* Extracted data *
--------------------------------------------------
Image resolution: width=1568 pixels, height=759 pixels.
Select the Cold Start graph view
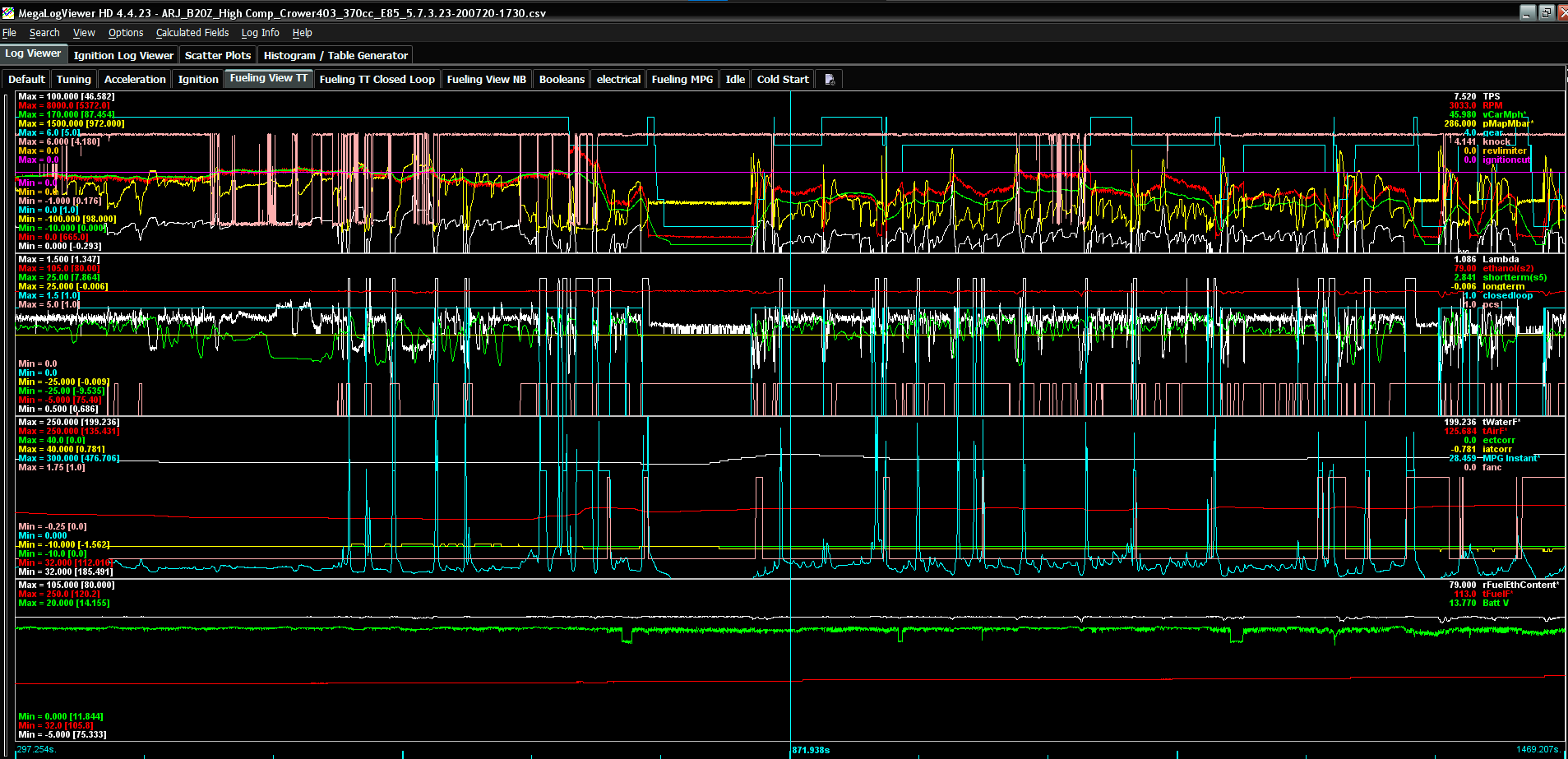point(783,80)
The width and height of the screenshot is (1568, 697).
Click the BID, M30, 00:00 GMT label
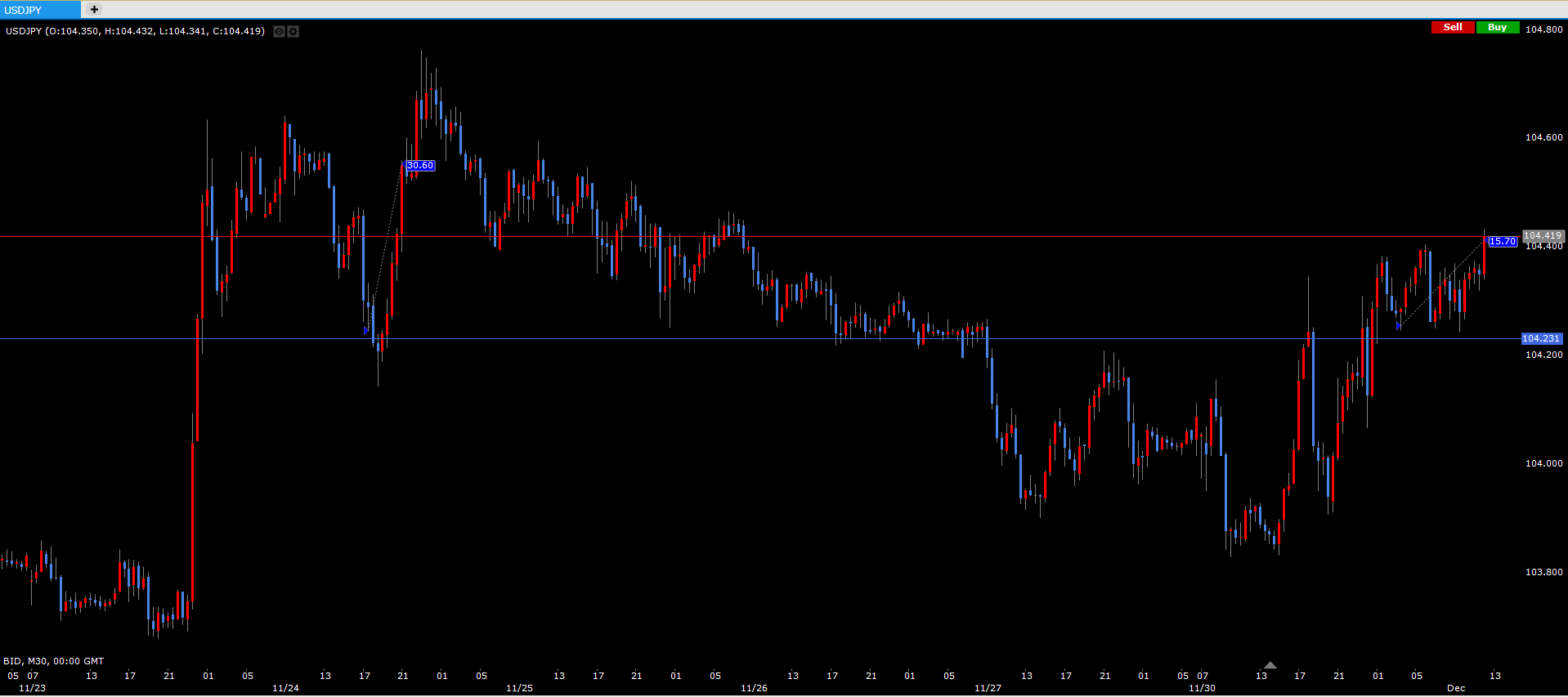(54, 661)
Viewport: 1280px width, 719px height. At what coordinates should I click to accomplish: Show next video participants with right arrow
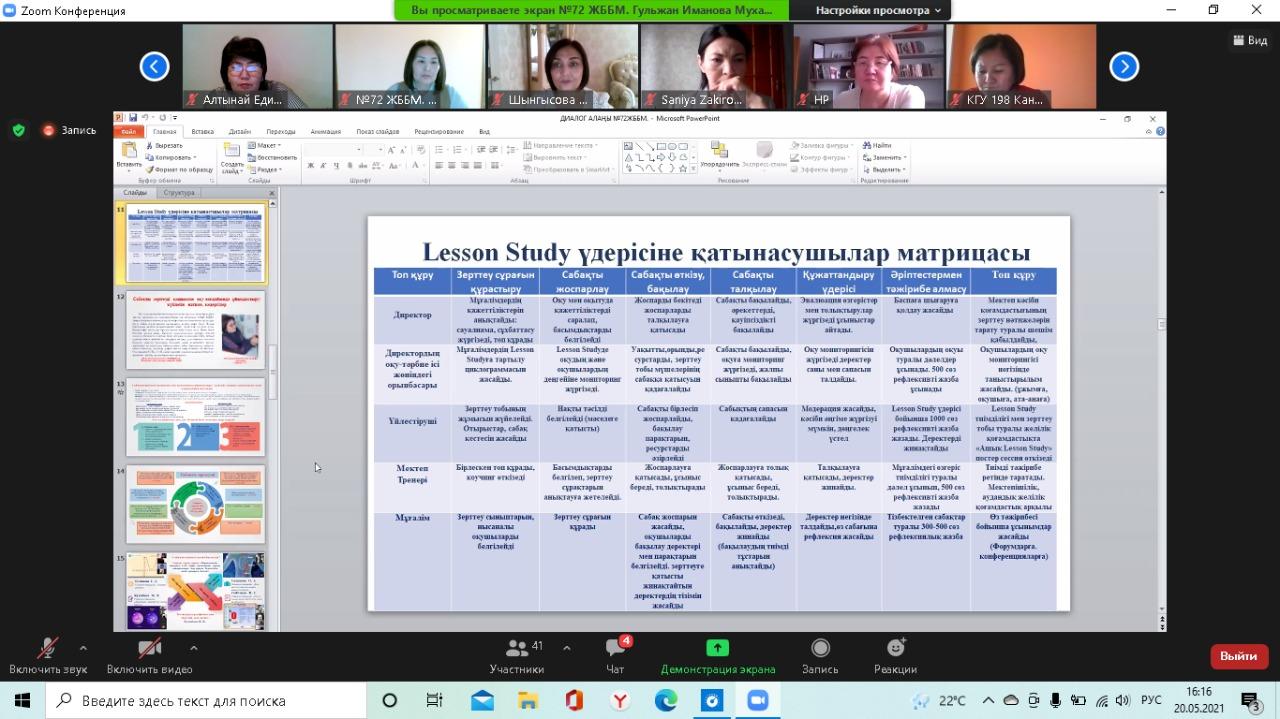point(1124,67)
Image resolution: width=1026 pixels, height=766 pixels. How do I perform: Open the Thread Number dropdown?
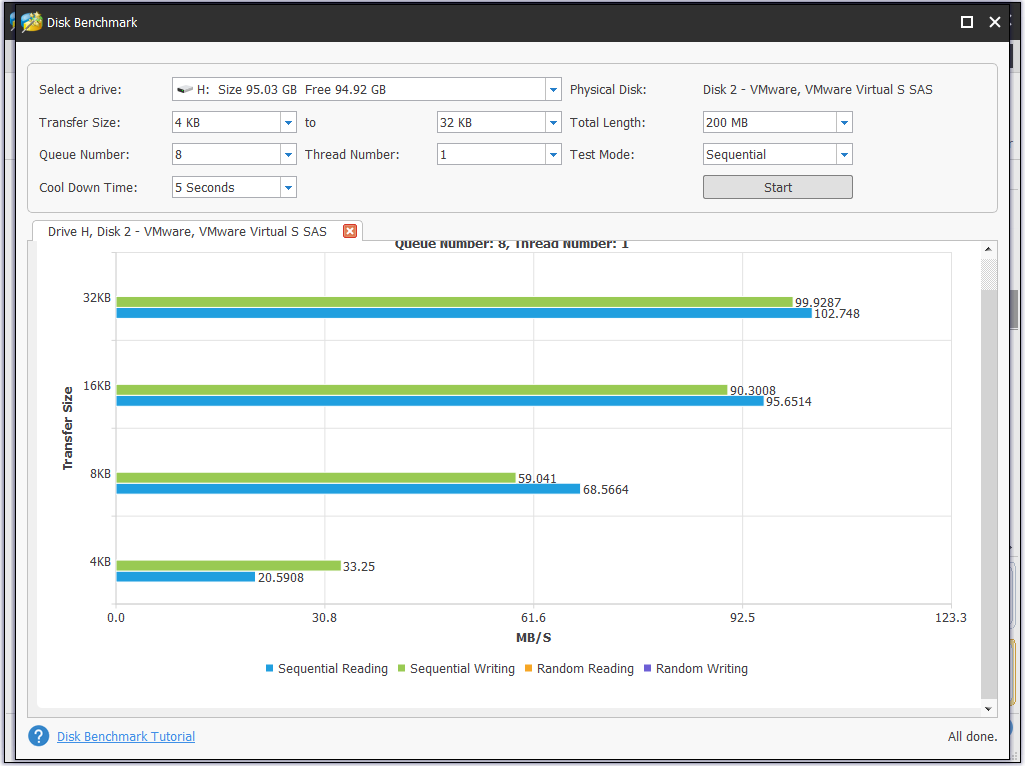553,155
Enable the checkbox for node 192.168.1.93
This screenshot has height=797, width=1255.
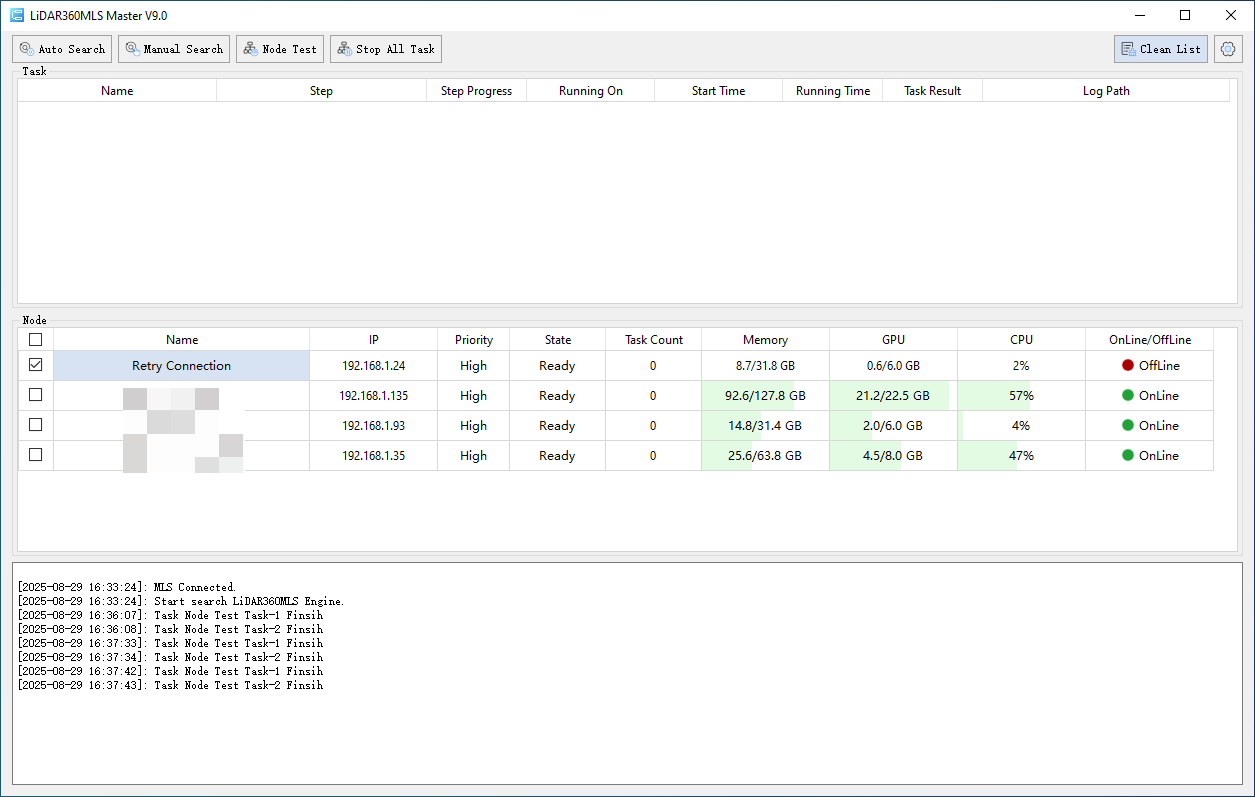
--------------------------------------------------
* Set exercise *
Rewrite every entry above, changing "Image resolution" to "Picture size" and keeping everything else the same. Leave out the pictures.

* Solution *
Picture size: width=1568 pixels, height=759 pixels.
Select the Cold Start graph view
point(783,80)
The width and height of the screenshot is (1568, 697).
Click the BID, M30, 00:00 GMT label
(54, 661)
Viewport: 1280px width, 719px height. At what coordinates should I click to accomplish: Show next video participants with right arrow
point(1124,67)
Picture size: width=1026 pixels, height=766 pixels. How do I perform: Open the Thread Number dropdown?
553,155
Enable the checkbox for node 192.168.1.93
This screenshot has height=797, width=1255.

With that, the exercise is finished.